Había sido un año difícil, muchos habían muerto por diversas
causas y los problemas, de todo tipo, anidaban en los hogares. Había sido un
mal año. Y así llegó el año nuevo, en plena navidad, y ahí, mientras la familia
veía la televisión, aparecieron los muertos, sus muertos, a hacerles compañía,
y así es como el abuelo y el nieto pudieron terminar aquella conversación, aunque
para ser sinceros ni con esas pudieron, pues las lágrimas acudieron a sus ojos
y empezaron a llorar mientras se abrazaban. La adolescente callada se encontró
de pronto con los ojos de aquel que murió en un accidente de moto y del que
nadie parecía acordarse una semana después.
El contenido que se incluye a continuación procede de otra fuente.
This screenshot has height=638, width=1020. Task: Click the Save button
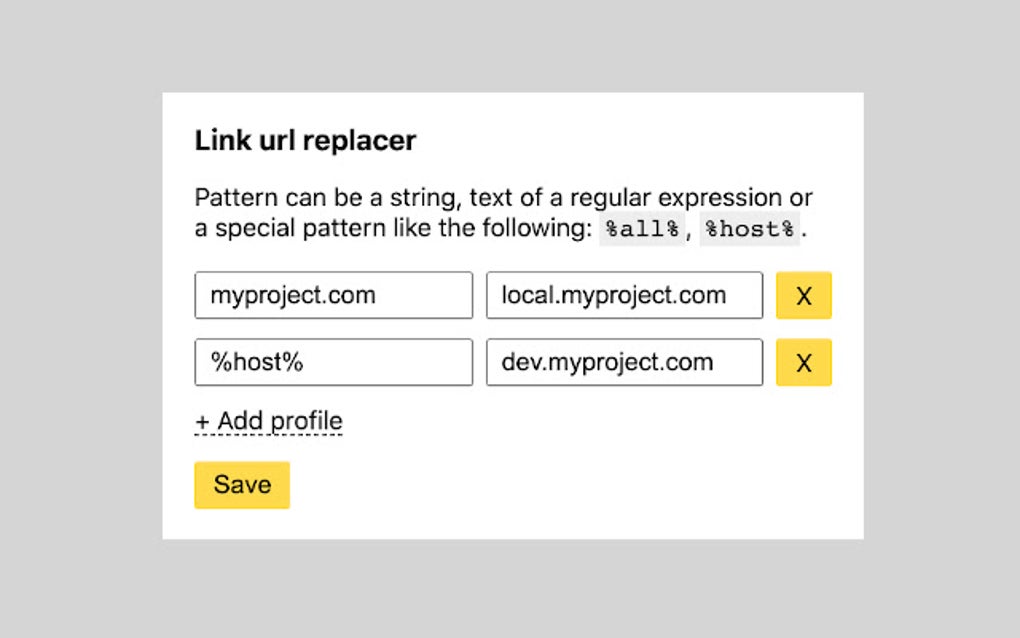[x=242, y=485]
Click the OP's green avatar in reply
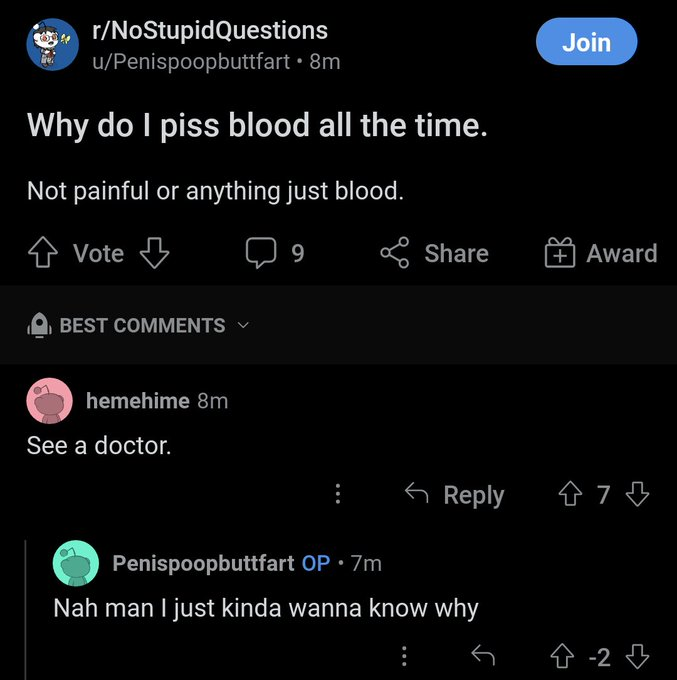 click(x=75, y=563)

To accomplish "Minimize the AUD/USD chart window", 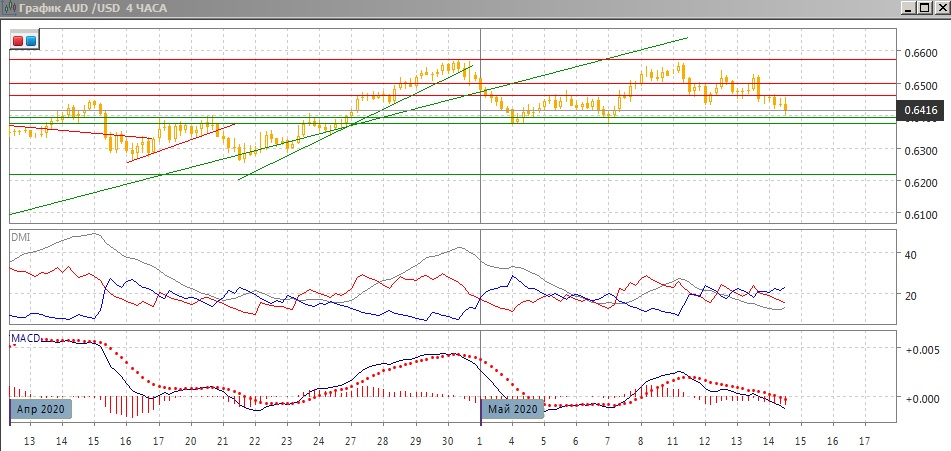I will click(909, 8).
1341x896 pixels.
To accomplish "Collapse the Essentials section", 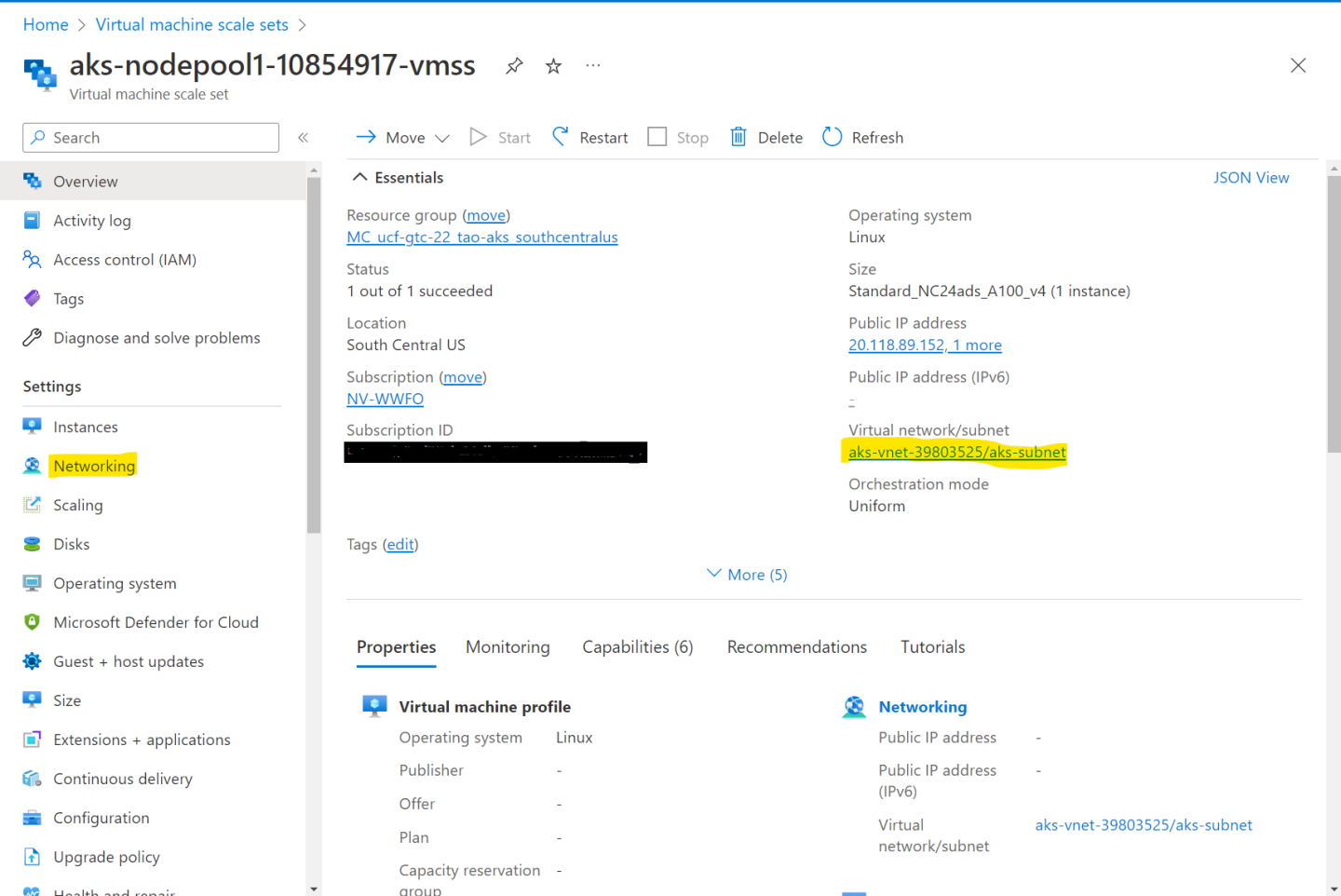I will (x=359, y=178).
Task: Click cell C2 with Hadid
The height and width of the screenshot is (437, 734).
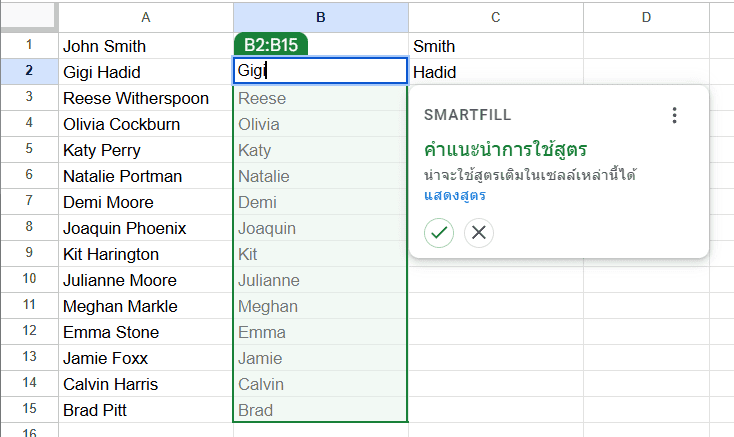Action: (x=495, y=72)
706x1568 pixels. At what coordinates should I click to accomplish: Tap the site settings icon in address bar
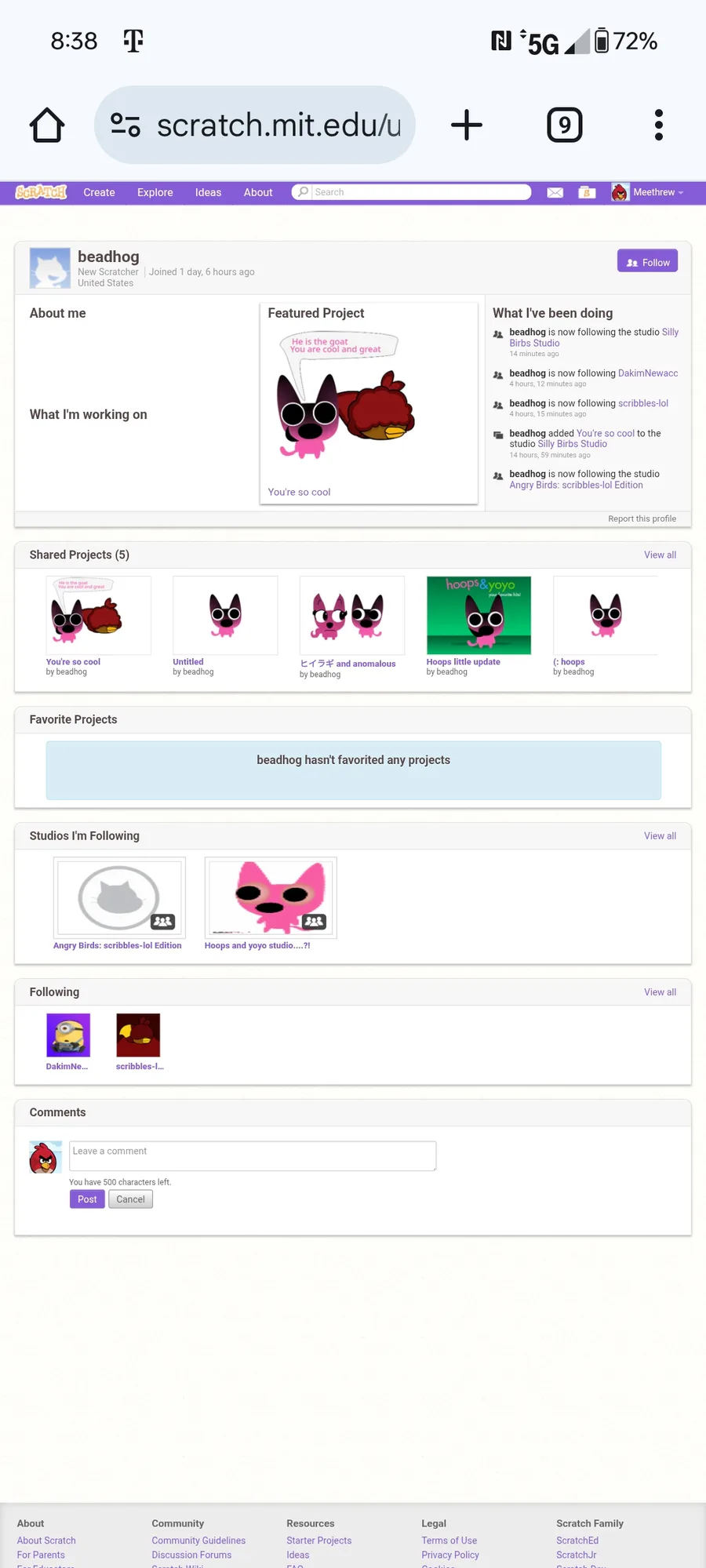click(x=126, y=125)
También se sentó en silencio la
vecina, muerta sola, como sola vivió, y curiosamente a su regazo fue a
acomodarse el gato. De ser cinco pasaron a ser dos docenas, y todos veían la
televisión, las campanadas, las canciones empapadas en turrón y los anuncios de
seguros con el olor a cava flotando en el ambiente. Algunos sonreían y otros
lloraban en silencio, la madre, en un momento, se fue a llorar al baño mientras
que con la mano con la que no se cubría rostro espantaba a su marido diciendo “estoy
bien, estoy bien”. Y daban igual los detalles, el ambiente general era de
felicidad, queriendo que aquella noche de año nuevo fuese eterna, pues todos
sabían que al despertar los muertos se habrían ido. Alguien se preguntó si les
volverían a ver el día de Todos los Santos, pero se calló y siguió viendo la
tele mientras abrazaba al tío, desaparecido años atrás y que ahora se sabía que
estaba muerto.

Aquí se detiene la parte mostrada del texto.